If you work in an organization that is publicly traded, or you are subject to other government regulations, you will be required to perform a periodic network audit. Even if an external entity doesn’t require an audit, it's a good idea to review your network to ensure your environment meets current standards.
In a large network, a full audit may seem like an overwhelming task, but a few regular practices can help at audit time. As with most things, a successful audit begins with planning. The overall health and manageability of your network will dramatically reduce your audit and remediation efforts.
Let’s get a few basics out of the way. You will need an up-to-date inventory of all the devices on your network. There are many ways to maintain this inventory, ranging from a low-tech spreadsheet to a fully automated inventory tool. Regardless of the solution you use, you should track details like hostname, management IP, serial number, and code version. You should keep basic configuration standards and templates to which your device configurations can be compared. Proper standards, correctly defined and applied, will enforce a minimum standard and will help you stay compliant throughout the year.

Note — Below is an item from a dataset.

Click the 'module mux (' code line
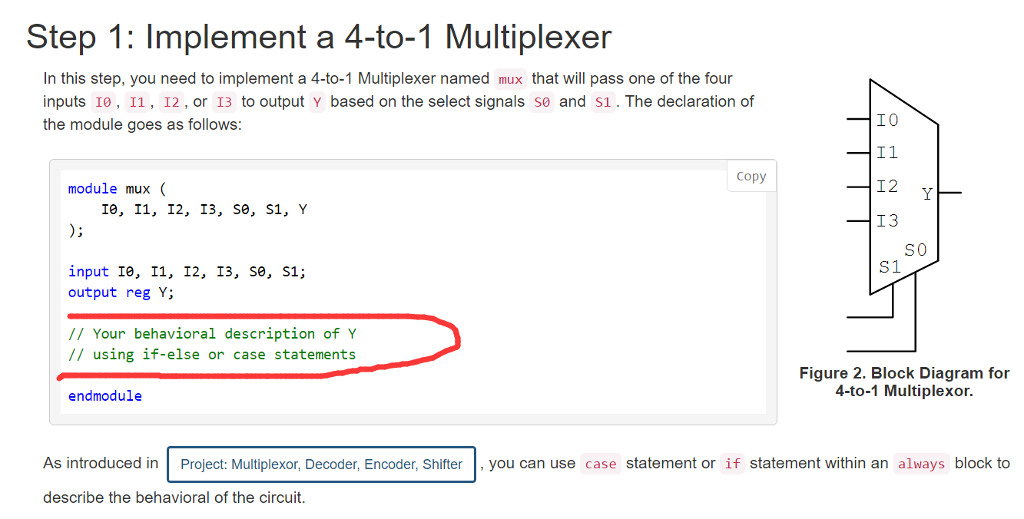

As you consider your networking standards, appropriate logging is a must. You will need a centralized logging server which will collect syslog from your devices. There are many open source and commercial logging options. Minimally, you will need to log invalid login attempts, hardware failures, and adjacency changes. Firewalls should log ACL denies and other security events. As you build a logging infrastructure, you can add tools to parse logs and alert on relevant events. You will need to carefully control who has write access to your log data. Check internal and external adit standards for retention requirements. Many organizations need to save audit logs for 7 years or more.
In recent years, wireless networks have become a sticking point in network audits. As compared to wired networks, wireless infrastructure has been changing rapidly, the number of devices have proliferated, and vulnerabilities for legacy wireless abound. Many organizations implemented wireless quickly with a pre-shared key without considering the security or audit consequences. In order to meet current wireless security audit requirements, your wireless network will need to authenticate via 802.1X with user credentials or a unique certificate managed by PKI. You will need to log all access to the wireless network. In addition, some standards may require wireless technology to perform roque detection and mitigation.

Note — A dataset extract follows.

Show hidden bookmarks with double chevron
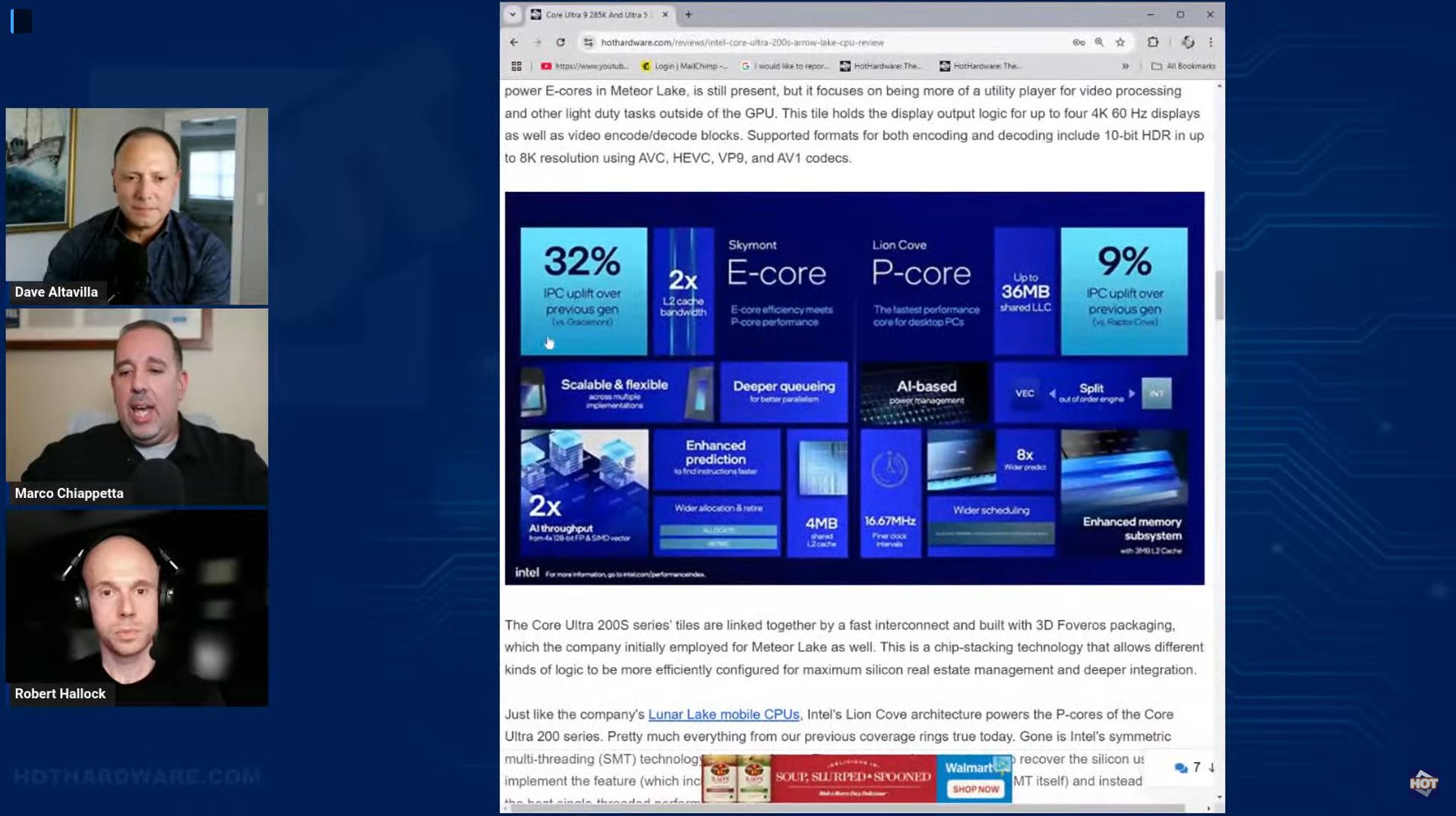 point(1126,66)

Its important to remember the purpose of a network audit. Typically, an audit measures how well you comply with established controls. Even if your network is, in your estimation, well run, secure, and well documented, you can fail an audit if you do not comply with established policies and procedures. If you have responsibility for ensuring your network audit, get clear guidance on the audit standards and review any policies and procedures that apply.
Network audits can be challenging and labor intensive. However, with careful planning, the right tools, and diligence over time, the task will become much simpler.